> _Assignment_:
Copy the records below character for character.

Collected data entries:
┌────────

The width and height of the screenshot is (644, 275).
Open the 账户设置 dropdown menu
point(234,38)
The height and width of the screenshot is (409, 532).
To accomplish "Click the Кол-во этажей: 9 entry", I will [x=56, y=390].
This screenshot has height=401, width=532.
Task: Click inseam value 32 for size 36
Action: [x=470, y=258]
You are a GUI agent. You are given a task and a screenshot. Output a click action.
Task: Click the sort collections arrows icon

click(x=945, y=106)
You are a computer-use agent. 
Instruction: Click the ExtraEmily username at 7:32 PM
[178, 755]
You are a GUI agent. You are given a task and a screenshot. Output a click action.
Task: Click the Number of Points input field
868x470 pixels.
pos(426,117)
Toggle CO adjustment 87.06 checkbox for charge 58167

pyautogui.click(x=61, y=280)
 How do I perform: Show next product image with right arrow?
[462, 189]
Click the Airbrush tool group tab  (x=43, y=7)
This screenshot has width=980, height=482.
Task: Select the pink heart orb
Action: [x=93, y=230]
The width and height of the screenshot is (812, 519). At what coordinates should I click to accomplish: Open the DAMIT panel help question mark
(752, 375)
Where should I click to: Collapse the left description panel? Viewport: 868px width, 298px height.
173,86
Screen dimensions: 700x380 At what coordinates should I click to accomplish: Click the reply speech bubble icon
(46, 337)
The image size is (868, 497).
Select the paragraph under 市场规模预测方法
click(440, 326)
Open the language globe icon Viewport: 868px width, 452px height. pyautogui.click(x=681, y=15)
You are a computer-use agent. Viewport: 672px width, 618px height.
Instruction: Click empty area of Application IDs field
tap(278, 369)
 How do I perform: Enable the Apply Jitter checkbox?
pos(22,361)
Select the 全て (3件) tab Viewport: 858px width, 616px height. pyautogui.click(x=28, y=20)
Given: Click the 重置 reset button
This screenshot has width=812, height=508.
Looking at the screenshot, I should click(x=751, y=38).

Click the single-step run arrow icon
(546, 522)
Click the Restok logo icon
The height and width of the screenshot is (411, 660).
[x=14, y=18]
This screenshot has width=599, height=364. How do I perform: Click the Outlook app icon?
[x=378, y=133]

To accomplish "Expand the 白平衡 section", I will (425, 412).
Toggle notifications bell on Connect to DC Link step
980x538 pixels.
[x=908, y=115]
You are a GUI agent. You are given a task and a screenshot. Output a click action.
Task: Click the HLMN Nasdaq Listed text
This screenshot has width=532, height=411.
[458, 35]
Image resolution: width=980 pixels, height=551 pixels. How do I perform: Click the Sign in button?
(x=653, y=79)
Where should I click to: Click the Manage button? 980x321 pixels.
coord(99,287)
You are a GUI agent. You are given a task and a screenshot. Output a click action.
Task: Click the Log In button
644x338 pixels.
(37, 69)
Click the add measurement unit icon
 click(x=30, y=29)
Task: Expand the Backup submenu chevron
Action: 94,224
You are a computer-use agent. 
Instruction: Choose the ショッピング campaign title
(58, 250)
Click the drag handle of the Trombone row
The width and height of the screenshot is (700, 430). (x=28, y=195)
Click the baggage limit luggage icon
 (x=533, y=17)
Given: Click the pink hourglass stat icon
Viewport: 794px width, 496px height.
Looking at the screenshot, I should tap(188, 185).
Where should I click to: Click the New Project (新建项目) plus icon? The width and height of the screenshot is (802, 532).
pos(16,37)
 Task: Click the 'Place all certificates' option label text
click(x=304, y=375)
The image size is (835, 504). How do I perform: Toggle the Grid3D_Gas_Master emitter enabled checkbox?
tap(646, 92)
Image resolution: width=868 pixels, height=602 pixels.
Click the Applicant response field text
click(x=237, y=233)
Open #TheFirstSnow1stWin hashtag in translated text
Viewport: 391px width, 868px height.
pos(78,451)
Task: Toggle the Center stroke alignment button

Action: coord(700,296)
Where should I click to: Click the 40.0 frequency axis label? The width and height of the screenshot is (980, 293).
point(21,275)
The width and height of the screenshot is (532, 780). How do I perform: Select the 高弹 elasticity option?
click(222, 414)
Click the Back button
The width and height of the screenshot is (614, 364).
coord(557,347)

└────────

> _Answer for this exercise_:
The width and height of the screenshot is (644, 275).
Open the 账户设置 dropdown menu
point(234,38)
The height and width of the screenshot is (409, 532).
To accomplish "Click the Кол-во этажей: 9 entry", I will [x=56, y=390].
This screenshot has height=401, width=532.
Task: Click inseam value 32 for size 36
Action: [x=470, y=258]
You are a GUI agent. You are given a task and a screenshot. Output a click action.
Task: Click the sort collections arrows icon

click(x=945, y=106)
You are a computer-use agent. 
Instruction: Click the ExtraEmily username at 7:32 PM
[178, 755]
You are a GUI agent. You are given a task and a screenshot. Output a click action.
Task: Click the Number of Points input field
868x470 pixels.
pos(426,117)
Toggle CO adjustment 87.06 checkbox for charge 58167

pyautogui.click(x=61, y=280)
 How do I perform: Show next product image with right arrow?
[462, 189]
Click the Airbrush tool group tab  (x=43, y=7)
This screenshot has width=980, height=482.
Task: Select the pink heart orb
Action: [x=93, y=230]
The width and height of the screenshot is (812, 519). At what coordinates should I click to accomplish: Open the DAMIT panel help question mark
(752, 375)
Where should I click to: Collapse the left description panel? Viewport: 868px width, 298px height.
173,86
Screen dimensions: 700x380 At what coordinates should I click to accomplish: Click the reply speech bubble icon
(46, 337)
The image size is (868, 497).
Select the paragraph under 市场规模预测方法
click(440, 326)
Open the language globe icon Viewport: 868px width, 452px height. pyautogui.click(x=681, y=15)
You are a computer-use agent. Viewport: 672px width, 618px height.
Instruction: Click empty area of Application IDs field
tap(278, 369)
 How do I perform: Enable the Apply Jitter checkbox?
pos(22,361)
Select the 全て (3件) tab Viewport: 858px width, 616px height. pyautogui.click(x=28, y=20)
Given: Click the 重置 reset button
This screenshot has width=812, height=508.
Looking at the screenshot, I should click(x=751, y=38).

Click the single-step run arrow icon
(546, 522)
Click the Restok logo icon
The height and width of the screenshot is (411, 660).
[x=14, y=18]
This screenshot has width=599, height=364. How do I perform: Click the Outlook app icon?
[x=378, y=133]

To accomplish "Expand the 白平衡 section", I will (425, 412).
Toggle notifications bell on Connect to DC Link step
980x538 pixels.
[x=908, y=115]
You are a GUI agent. You are given a task and a screenshot. Output a click action.
Task: Click the HLMN Nasdaq Listed text
This screenshot has width=532, height=411.
[458, 35]
Image resolution: width=980 pixels, height=551 pixels. How do I perform: Click the Sign in button?
(x=653, y=79)
Where should I click to: Click the Manage button? 980x321 pixels.
coord(99,287)
You are a GUI agent. You are given a task and a screenshot. Output a click action.
Task: Click the Log In button
644x338 pixels.
(37, 69)
Click the add measurement unit icon
 click(x=30, y=29)
Task: Expand the Backup submenu chevron
Action: 94,224
You are a computer-use agent. 
Instruction: Choose the ショッピング campaign title
(58, 250)
Click the drag handle of the Trombone row
The width and height of the screenshot is (700, 430). (x=28, y=195)
Click the baggage limit luggage icon
 (x=533, y=17)
Given: Click the pink hourglass stat icon
Viewport: 794px width, 496px height.
Looking at the screenshot, I should tap(188, 185).
Where should I click to: Click the New Project (新建项目) plus icon? The width and height of the screenshot is (802, 532).
pos(16,37)
 Task: Click the 'Place all certificates' option label text
click(x=304, y=375)
The image size is (835, 504). How do I perform: Toggle the Grid3D_Gas_Master emitter enabled checkbox?
tap(646, 92)
Image resolution: width=868 pixels, height=602 pixels.
Click the Applicant response field text
click(x=237, y=233)
Open #TheFirstSnow1stWin hashtag in translated text
Viewport: 391px width, 868px height.
pos(78,451)
Task: Toggle the Center stroke alignment button

Action: coord(700,296)
Where should I click to: Click the 40.0 frequency axis label? The width and height of the screenshot is (980, 293).
point(21,275)
The width and height of the screenshot is (532, 780). How do I perform: Select the 高弹 elasticity option?
click(222, 414)
Click the Back button
The width and height of the screenshot is (614, 364).
coord(557,347)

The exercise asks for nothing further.